Y un día, cuando el boy volvió de la estación con su pesado saco de víveres, carne y correo y Mary cogió el periódico semanal y miró como de costumbre los anuncios de nacimientos y bodas (para saber qué hacían sus antiguas amistades; era la única parte que leía de todo el periódico), se enteró de que la empresa para la cual había trabajado todos aquellos años solicitaba una taquígrafa. Se encontraba en la cocina, mal iluminada por una pequeña vela y el resplandor rojizo del fogón, junto a la mesa repleta de jabón y carne, mientras el boy preparaba la cena detrás de ella… y, sin embargo, al momento se sintió transportada a su antigua vida. La ilusión persistió durante toda la noche, que pasó despierta, soñando con aquel futuro, tan fácil de conseguir, que era también su pasado. Y cuando Dick se hubo ido a los campos de cultivo, se vistió, llenó una maleta y, fiel a la tradición, dejó una nota en la que se limitaba a decir que volvía a su antiguo empleo; exactamente como si Dick conociera sus intenciones y aprobara su decisión.
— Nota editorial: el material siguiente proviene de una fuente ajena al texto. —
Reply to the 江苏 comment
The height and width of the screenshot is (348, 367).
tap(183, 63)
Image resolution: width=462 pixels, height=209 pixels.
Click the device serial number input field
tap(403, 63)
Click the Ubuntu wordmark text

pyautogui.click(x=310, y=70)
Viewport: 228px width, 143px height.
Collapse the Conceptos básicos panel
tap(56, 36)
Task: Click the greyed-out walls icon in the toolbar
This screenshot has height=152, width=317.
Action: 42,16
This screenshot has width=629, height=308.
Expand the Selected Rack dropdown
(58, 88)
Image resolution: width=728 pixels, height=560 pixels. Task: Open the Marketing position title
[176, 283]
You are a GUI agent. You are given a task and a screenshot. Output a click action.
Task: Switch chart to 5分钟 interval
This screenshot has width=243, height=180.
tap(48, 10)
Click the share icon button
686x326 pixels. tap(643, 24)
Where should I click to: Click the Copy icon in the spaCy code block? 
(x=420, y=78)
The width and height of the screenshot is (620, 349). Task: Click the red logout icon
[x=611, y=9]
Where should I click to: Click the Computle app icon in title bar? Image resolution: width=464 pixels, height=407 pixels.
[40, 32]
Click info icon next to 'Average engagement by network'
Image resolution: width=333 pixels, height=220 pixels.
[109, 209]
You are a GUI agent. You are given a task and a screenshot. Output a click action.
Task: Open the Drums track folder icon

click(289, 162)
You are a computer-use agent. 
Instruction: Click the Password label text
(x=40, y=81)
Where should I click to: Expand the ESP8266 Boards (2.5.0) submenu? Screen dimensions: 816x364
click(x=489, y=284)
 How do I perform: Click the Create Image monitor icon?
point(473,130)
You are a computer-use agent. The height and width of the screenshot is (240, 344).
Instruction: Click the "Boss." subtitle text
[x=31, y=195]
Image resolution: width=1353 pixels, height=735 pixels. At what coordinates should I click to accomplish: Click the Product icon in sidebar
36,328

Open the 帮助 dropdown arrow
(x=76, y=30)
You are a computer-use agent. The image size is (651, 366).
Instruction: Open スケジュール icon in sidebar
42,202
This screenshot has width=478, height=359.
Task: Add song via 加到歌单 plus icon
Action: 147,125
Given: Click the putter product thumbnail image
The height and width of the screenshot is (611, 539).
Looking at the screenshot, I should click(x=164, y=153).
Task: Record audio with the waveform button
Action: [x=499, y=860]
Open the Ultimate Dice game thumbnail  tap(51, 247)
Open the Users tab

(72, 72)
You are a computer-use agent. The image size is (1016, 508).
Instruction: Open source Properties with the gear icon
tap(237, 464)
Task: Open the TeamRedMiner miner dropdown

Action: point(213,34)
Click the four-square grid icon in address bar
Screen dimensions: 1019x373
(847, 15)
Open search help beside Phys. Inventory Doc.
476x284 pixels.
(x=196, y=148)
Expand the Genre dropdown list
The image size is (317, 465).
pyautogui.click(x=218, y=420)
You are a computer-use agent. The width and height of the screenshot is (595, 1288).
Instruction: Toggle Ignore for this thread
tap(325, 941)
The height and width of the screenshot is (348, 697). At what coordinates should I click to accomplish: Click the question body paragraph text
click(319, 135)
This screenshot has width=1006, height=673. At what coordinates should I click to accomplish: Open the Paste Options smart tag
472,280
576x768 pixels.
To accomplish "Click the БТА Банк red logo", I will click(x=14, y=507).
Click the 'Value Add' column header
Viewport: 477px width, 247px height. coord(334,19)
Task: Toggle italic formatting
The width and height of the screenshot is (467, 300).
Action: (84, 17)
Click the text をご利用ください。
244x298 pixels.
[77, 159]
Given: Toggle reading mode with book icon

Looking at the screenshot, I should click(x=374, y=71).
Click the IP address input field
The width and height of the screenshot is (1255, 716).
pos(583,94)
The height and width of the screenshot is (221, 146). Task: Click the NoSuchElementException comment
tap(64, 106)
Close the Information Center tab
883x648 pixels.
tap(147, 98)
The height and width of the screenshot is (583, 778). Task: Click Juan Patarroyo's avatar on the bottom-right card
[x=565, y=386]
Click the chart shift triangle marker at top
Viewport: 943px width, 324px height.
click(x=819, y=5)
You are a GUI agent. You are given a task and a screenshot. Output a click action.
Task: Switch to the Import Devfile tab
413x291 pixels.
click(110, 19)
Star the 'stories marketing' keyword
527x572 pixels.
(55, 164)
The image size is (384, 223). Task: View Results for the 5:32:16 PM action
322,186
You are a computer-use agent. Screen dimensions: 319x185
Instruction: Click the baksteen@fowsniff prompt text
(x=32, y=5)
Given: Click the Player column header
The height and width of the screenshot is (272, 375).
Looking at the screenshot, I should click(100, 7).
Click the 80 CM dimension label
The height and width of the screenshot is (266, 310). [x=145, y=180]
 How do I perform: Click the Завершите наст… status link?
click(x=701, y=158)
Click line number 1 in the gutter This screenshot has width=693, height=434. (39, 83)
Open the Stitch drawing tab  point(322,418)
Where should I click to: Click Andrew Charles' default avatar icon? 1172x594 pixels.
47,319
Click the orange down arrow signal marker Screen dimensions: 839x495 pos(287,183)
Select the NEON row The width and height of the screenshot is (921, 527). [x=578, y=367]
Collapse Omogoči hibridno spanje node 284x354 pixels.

Recorrió en poco más de una hora los siete kilómetros que separaban su granja de la de los Slatter. Corrió la mitad del camino, haciendo oscilar la pesada maleta, que le golpeaba las piernas, con los zapatos llenos de arenilla y tropezando en los surcos. Encontró a Charlie Slatter en la hondonada que marcaba el límite entre las dos propiedades, al parecer inactivo, mirando hacia la carretera y silbando por lo bajo, con los ojos entornados. Al detenerse delante de él, Mary pensó en lo extraño que era ver entregada al ocio a una persona siempre tan ocupada. No podía imaginar que él estaba pensando en cómo compraría la granja de aquel chiflado de Dick Turner cuando éste se arruinara. Recordando que sólo le había visto dos o tres veces y que en dichas ocasiones él no se había molestado en disimular su antipatía, Mary se enderezó y procuró hablar despacio, aunque estaba sin aliento. Le pidió que la llevara a la estación del ferrocarril a tiempo para coger el tren de la mañana; no había otro hasta dentro de tres días y se trataba de un asunto urgente. Charlie la estudió con mirada escudriñadora y pareció calcular algo.